Photo http://membres.lycos.fr/combatcoq/ |
Un peu d’histoire en France, aux Antilles et à la Réunion.
Les combats de coqs existent depuis très longtemps, importés semble-t-il par les esclaves et les engagés de l’Inde qui ont peuplé l’île de la Réunion.
L’origine historique se situerait en Inde où les hommes auraient découvert le caractère belliqueux des gallinacés mâles.
La pratique aurait essaimé de l’Inde vers la Mésopotamie, puis la Grèce et Rome.

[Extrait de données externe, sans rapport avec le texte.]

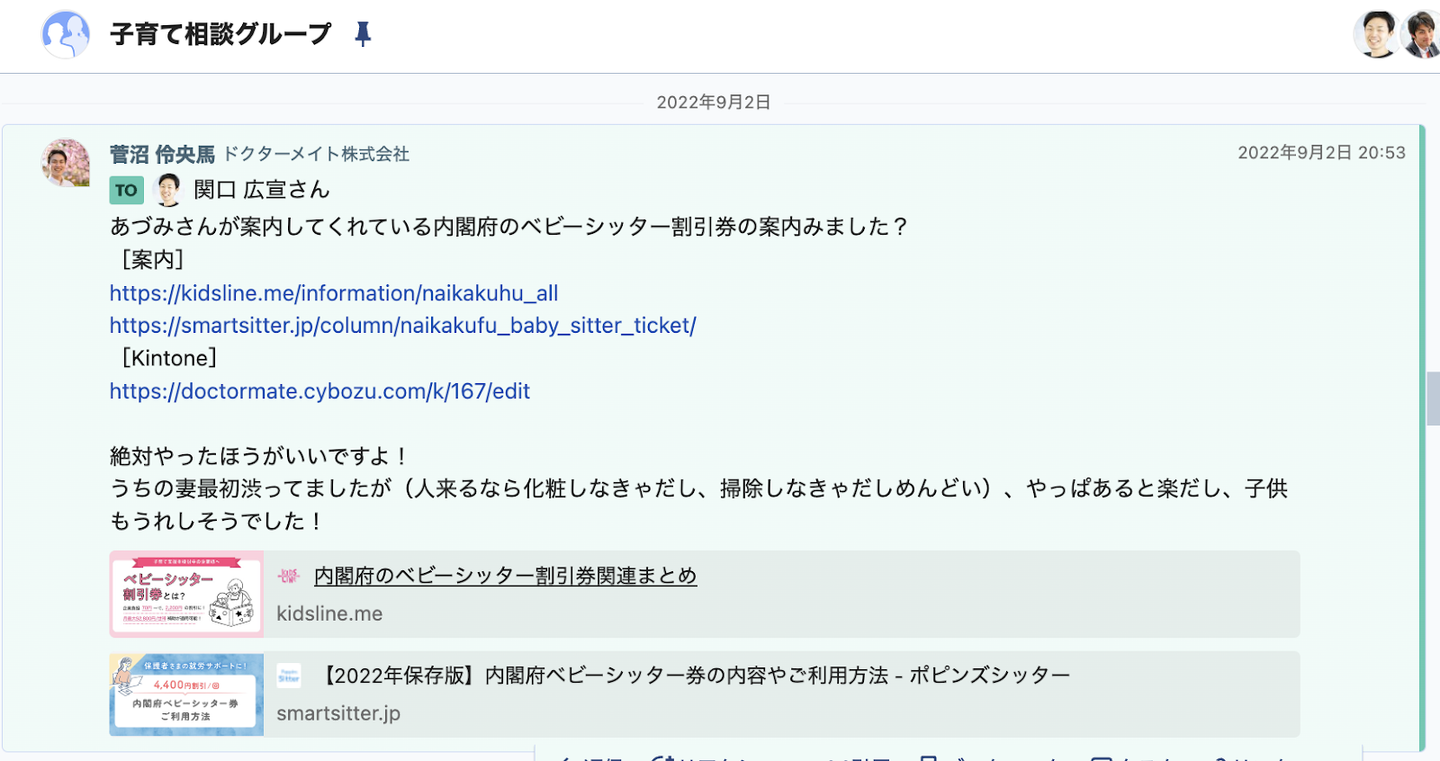The image size is (1440, 761).
Task: Click the blue 内閣府ベビーシッター券 preview thumbnail
Action: 187,694
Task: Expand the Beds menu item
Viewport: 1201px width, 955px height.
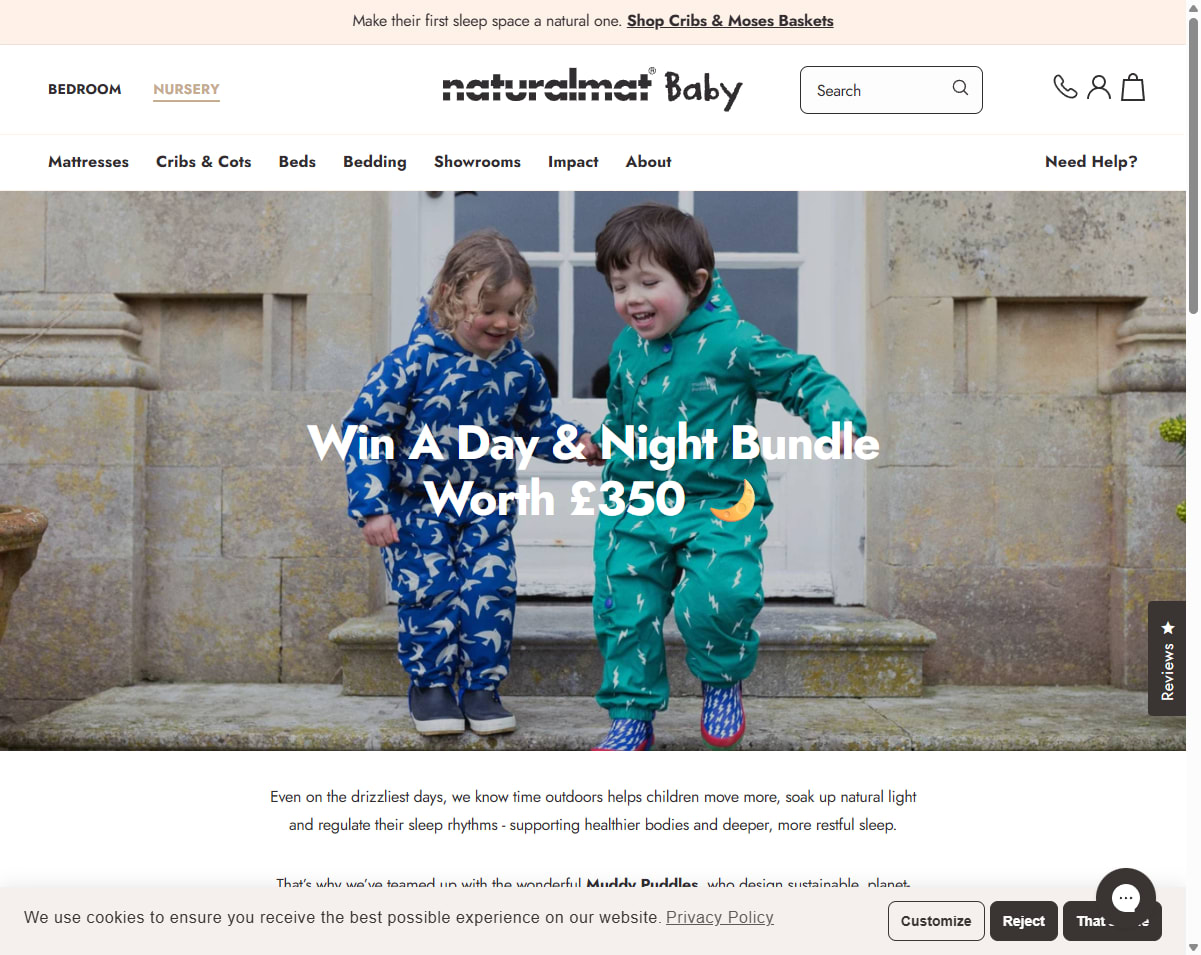Action: tap(297, 162)
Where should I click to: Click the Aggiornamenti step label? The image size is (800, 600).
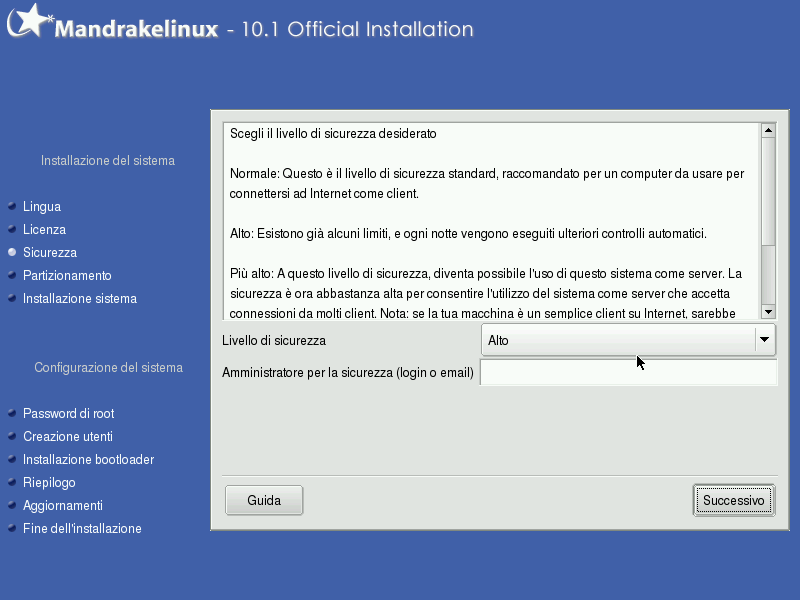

Au cours de ses conquêtes, Rome initie les peuples qu’elle soumet: la Gaule qui deviendra la France, la Grande Bretagne, la Belgique.

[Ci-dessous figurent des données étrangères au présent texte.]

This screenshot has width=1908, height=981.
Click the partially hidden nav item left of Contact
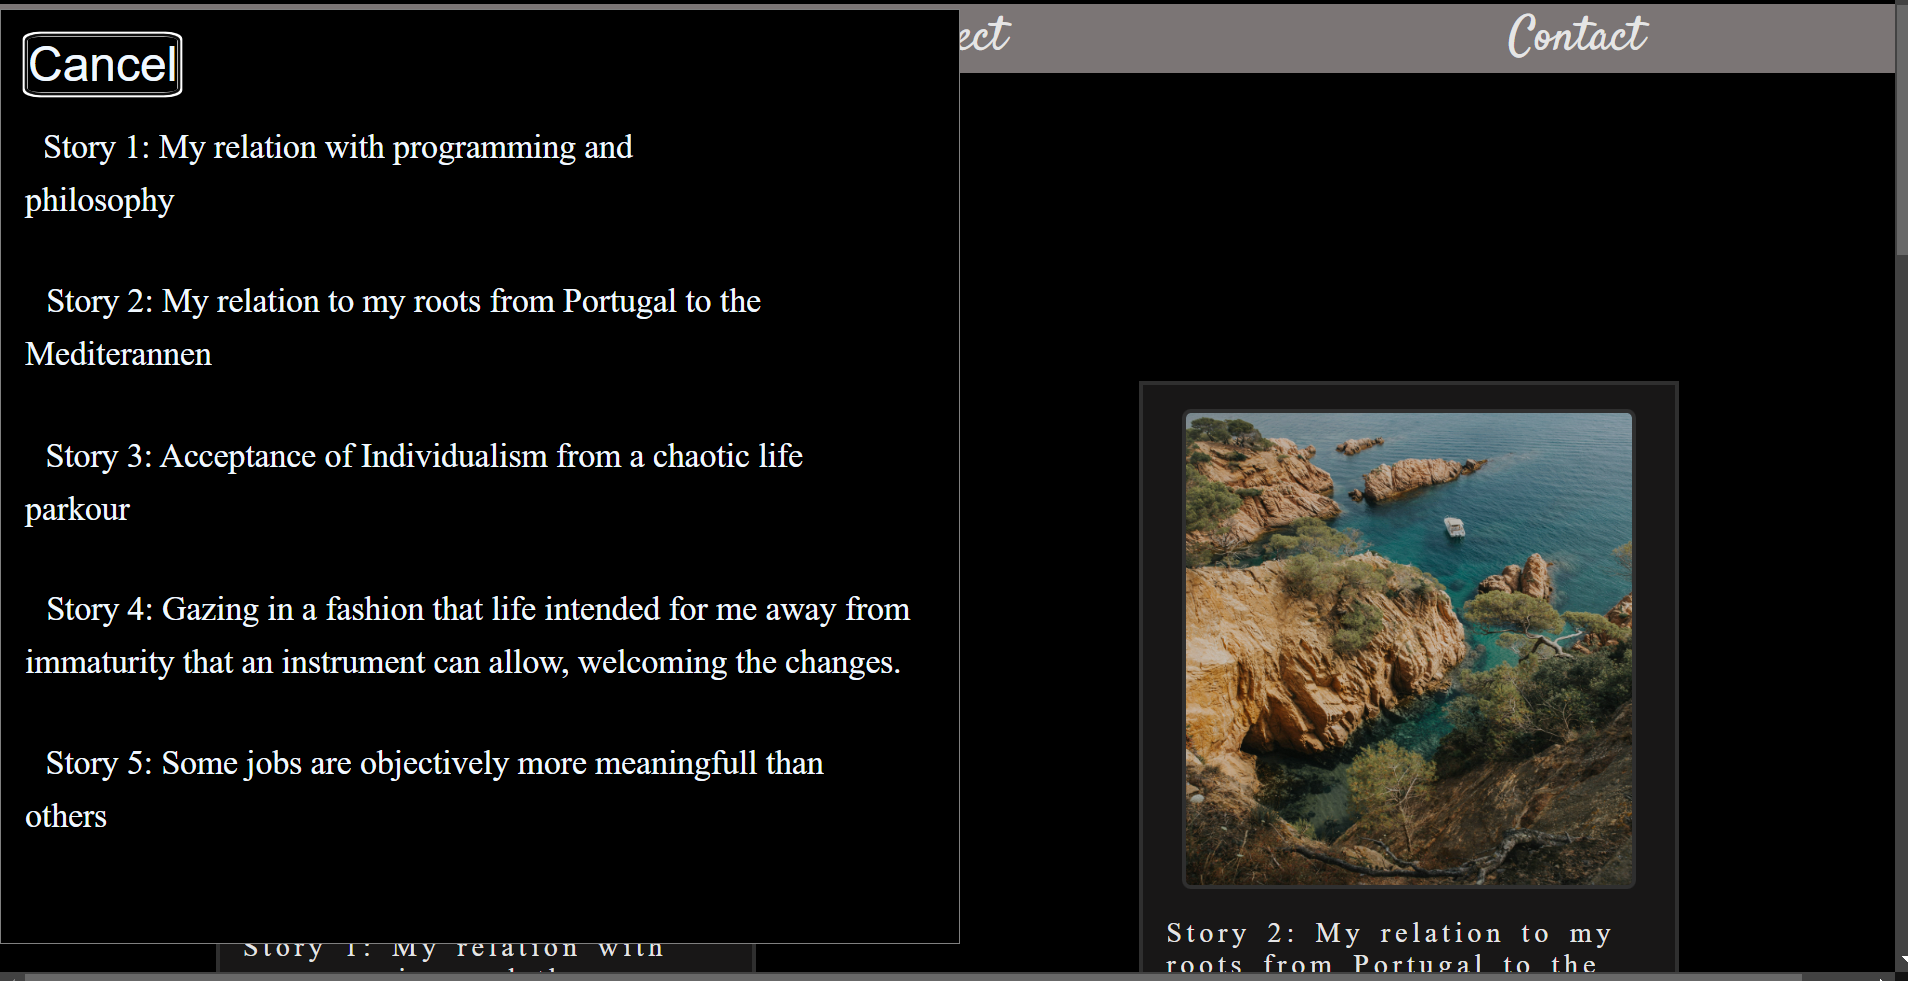(x=984, y=37)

L’Espagne s’étant, pour sa part, intéressée à ces combats bien longtemps auparavant.
Des historiens ont retrouvé des témoignages de ces combats au XIIème siècle.
Comme pour les corridas, le gallodrome se compose de deux éléments fondamentaux: Le «ROND» et ….le BAR !
Alcool et tuerie ont de tous temps fait bon ménage.
«Le Coq Gaulois», l’organe de la fédération des Coqueleurs région Nord de la France, donne une cinquantaine de gallodromes toujours en activité.
Des concours sont organisés et les paris sont ouverts. Les coqs équipés d’ergots métalliques tranchants comme des lames de rasoir se massacrent allègrement puis gagnants et perdants (coqueleurs s’entend) vont trinquer ensemble.
«Soyez nombreux pour le maintien de notre passion» peut-on lire dans ce bulletin.
Neuville en Ferrain :
Ce gallodrome est actuellement fermé mais il est possible de le visiter lors de «Journées du Patrimoine»: « Il est situé tout près de la frontière car les Belges sont parmi les plus fervents supporters de ce jeu» apprend-on dans une communication du ministère de la Culture et de la Communication, Direction de l’Architecture et du Patrimoine 2003. Il est également inscrit au patrimoine mondial de l’humanité !
Nos commentaires: la barbarie a décidément encore de beaux jours devant elle!